▸ **Part of a data file**
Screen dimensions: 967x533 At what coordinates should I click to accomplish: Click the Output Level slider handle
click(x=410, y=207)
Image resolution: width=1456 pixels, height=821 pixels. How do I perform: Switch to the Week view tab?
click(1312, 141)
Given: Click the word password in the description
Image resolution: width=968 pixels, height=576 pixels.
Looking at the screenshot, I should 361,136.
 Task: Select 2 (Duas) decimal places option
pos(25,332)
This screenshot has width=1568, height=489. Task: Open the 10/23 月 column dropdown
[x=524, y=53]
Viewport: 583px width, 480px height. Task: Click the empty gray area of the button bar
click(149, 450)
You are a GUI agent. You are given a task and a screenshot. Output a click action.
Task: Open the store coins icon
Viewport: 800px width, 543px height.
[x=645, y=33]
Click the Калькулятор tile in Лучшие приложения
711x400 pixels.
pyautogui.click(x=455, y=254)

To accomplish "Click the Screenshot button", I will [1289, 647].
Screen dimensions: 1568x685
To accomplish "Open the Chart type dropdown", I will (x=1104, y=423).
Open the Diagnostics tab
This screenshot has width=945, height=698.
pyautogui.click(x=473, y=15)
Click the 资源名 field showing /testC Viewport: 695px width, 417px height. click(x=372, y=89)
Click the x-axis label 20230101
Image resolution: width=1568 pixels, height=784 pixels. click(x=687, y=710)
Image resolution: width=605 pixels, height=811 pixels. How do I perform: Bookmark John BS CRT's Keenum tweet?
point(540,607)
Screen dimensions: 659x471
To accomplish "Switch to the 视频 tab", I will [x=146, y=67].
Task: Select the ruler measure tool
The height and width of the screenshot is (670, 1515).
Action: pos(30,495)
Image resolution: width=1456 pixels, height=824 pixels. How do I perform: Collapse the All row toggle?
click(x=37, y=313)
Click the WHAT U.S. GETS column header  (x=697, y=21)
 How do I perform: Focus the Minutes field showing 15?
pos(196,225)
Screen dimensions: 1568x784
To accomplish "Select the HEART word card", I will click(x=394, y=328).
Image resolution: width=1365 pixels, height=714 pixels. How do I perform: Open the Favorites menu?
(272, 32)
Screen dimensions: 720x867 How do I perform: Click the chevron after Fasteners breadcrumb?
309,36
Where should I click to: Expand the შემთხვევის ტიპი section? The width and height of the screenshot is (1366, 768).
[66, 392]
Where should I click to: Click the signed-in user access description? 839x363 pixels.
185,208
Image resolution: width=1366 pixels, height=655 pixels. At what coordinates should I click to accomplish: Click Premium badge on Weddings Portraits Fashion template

▸ **Requirement**
Rewrite the listing above, swapping "Screen dimensions" for "Display size" wherever it occurs and leaving all other text unchanged.

▸ **Answer to the exercise**
Display size: 967x533 At what coordinates should I click to accomplish: Click the Output Level slider handle
click(x=410, y=207)
Image resolution: width=1456 pixels, height=821 pixels. How do I perform: Switch to the Week view tab?
click(1312, 141)
Given: Click the word password in the description
Image resolution: width=968 pixels, height=576 pixels.
Looking at the screenshot, I should 361,136.
 Task: Select 2 (Duas) decimal places option
pos(25,332)
This screenshot has width=1568, height=489. Task: Open the 10/23 月 column dropdown
[x=524, y=53]
Viewport: 583px width, 480px height. Task: Click the empty gray area of the button bar
click(149, 450)
You are a GUI agent. You are given a task and a screenshot. Output a click action.
Task: Open the store coins icon
Viewport: 800px width, 543px height.
[x=645, y=33]
Click the Калькулятор tile in Лучшие приложения
711x400 pixels.
pyautogui.click(x=455, y=254)

To accomplish "Click the Screenshot button", I will [1289, 647].
Display size: 1568x685
To accomplish "Open the Chart type dropdown", I will (x=1104, y=423).
Open the Diagnostics tab
This screenshot has width=945, height=698.
pyautogui.click(x=473, y=15)
Click the 资源名 field showing /testC Viewport: 695px width, 417px height. click(x=372, y=89)
Click the x-axis label 20230101
Image resolution: width=1568 pixels, height=784 pixels. click(x=687, y=710)
Image resolution: width=605 pixels, height=811 pixels. How do I perform: Bookmark John BS CRT's Keenum tweet?
point(540,607)
Display size: 659x471
To accomplish "Switch to the 视频 tab", I will [x=146, y=67].
Task: Select the ruler measure tool
The height and width of the screenshot is (670, 1515).
Action: pos(30,495)
Image resolution: width=1456 pixels, height=824 pixels. How do I perform: Collapse the All row toggle?
click(x=37, y=313)
Click the WHAT U.S. GETS column header  (x=697, y=21)
 How do I perform: Focus the Minutes field showing 15?
pos(196,225)
Display size: 1568x784
To accomplish "Select the HEART word card", I will click(x=394, y=328).
Image resolution: width=1365 pixels, height=714 pixels. How do I perform: Open the Favorites menu?
(272, 32)
Display size: 720x867 How do I perform: Click the chevron after Fasteners breadcrumb?
309,36
Where should I click to: Expand the შემთხვევის ტიპი section? The width and height of the screenshot is (1366, 768).
[66, 392]
Where should I click to: Click the signed-in user access description? 839x363 pixels.
185,208
Image resolution: width=1366 pixels, height=655 pixels. At what coordinates should I click to accomplish: Click Premium badge on Weddings Portraits Fashion template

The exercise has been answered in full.